▶ [TASK BRIEF]:
Search the entries for the word "field". Copy each line in which it is found.
───── RECORD EXTRACTS ─────
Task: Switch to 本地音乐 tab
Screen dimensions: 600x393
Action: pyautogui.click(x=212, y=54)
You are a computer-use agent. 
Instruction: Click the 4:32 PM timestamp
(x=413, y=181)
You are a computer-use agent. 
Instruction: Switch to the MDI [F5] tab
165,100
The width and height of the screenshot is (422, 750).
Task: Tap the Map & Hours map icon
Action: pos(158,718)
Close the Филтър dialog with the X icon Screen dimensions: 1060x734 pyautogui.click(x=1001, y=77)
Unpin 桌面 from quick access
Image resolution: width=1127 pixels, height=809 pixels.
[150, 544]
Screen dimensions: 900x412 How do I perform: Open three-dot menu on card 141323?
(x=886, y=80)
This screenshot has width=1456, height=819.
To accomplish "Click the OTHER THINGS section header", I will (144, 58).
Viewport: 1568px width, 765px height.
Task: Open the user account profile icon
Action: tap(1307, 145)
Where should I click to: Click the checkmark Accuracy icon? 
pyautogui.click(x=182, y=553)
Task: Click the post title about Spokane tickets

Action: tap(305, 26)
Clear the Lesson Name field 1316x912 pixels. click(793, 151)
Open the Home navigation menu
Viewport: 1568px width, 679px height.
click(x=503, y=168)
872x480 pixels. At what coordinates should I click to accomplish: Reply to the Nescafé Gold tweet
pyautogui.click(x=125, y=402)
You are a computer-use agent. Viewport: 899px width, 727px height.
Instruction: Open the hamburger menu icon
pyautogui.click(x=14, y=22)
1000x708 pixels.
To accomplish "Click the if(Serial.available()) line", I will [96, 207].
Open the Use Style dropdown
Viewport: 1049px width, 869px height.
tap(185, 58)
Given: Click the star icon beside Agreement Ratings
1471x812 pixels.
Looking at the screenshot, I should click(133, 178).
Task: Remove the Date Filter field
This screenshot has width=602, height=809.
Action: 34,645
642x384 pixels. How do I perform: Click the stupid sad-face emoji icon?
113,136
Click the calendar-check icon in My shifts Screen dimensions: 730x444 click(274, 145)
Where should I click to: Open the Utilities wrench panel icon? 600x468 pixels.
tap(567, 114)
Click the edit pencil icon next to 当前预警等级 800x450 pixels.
─────
▶ [COMPLETED EXERCISE]:
Clear the Lesson Name field 1316x912 pixels. click(793, 151)
Task: Remove the Date Filter field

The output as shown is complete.